### [ASSIGNED TASK]
Output each entry verbatim and exclude every picture from it.

GIVEN DATA: Begin

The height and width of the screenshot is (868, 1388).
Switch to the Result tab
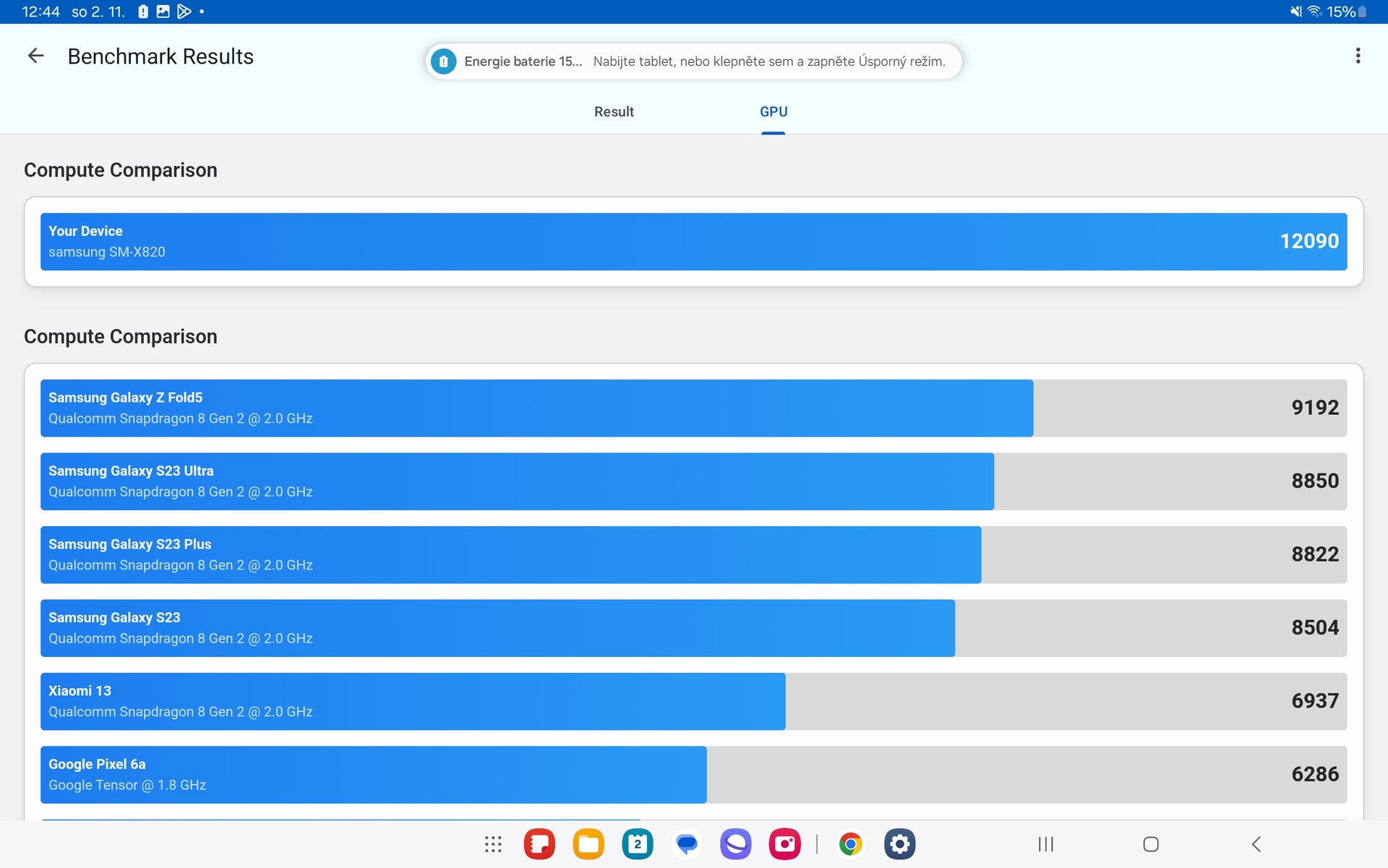pyautogui.click(x=614, y=112)
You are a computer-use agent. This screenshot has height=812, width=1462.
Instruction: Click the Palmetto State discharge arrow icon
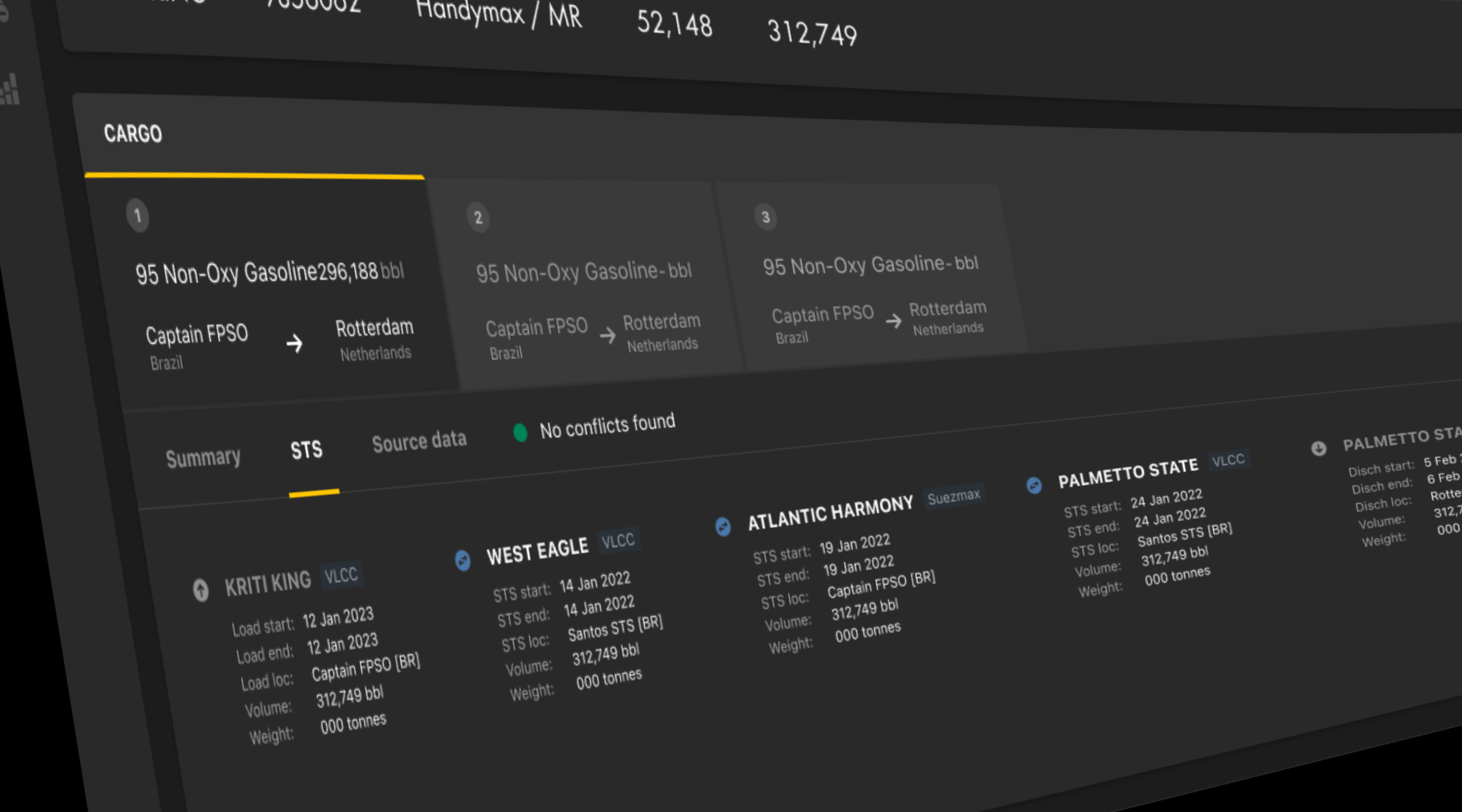1318,448
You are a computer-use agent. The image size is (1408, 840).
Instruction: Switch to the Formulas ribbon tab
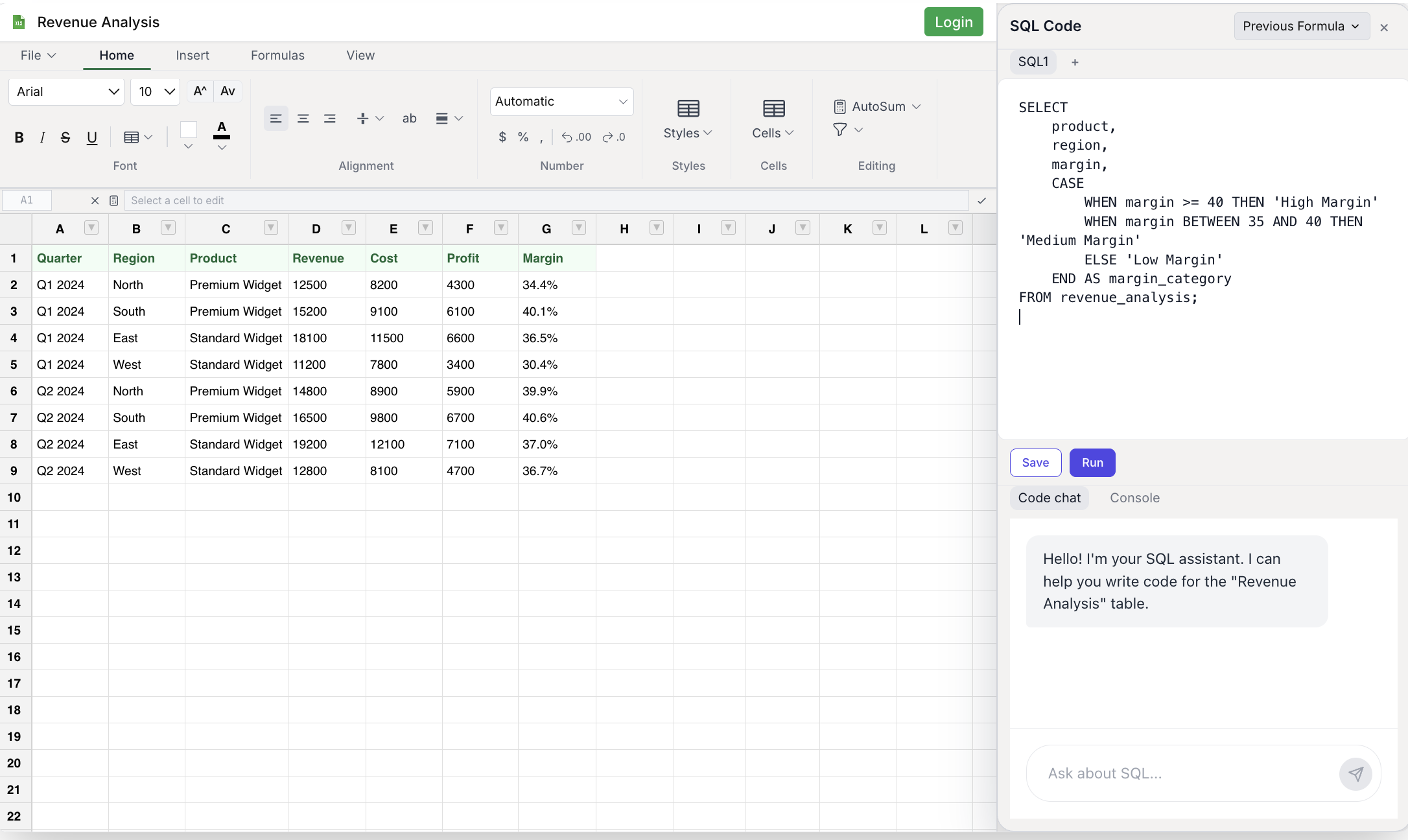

GIVEN DATA: End

### [TASK SOLUTION]
The height and width of the screenshot is (868, 1388).
Switch to the Result tab
pyautogui.click(x=614, y=112)
You are a computer-use agent. This screenshot has height=812, width=1462.
Instruction: Click the Palmetto State discharge arrow icon
1318,448
You are a computer-use agent. The image size is (1408, 840).
Instruction: Switch to the Formulas ribbon tab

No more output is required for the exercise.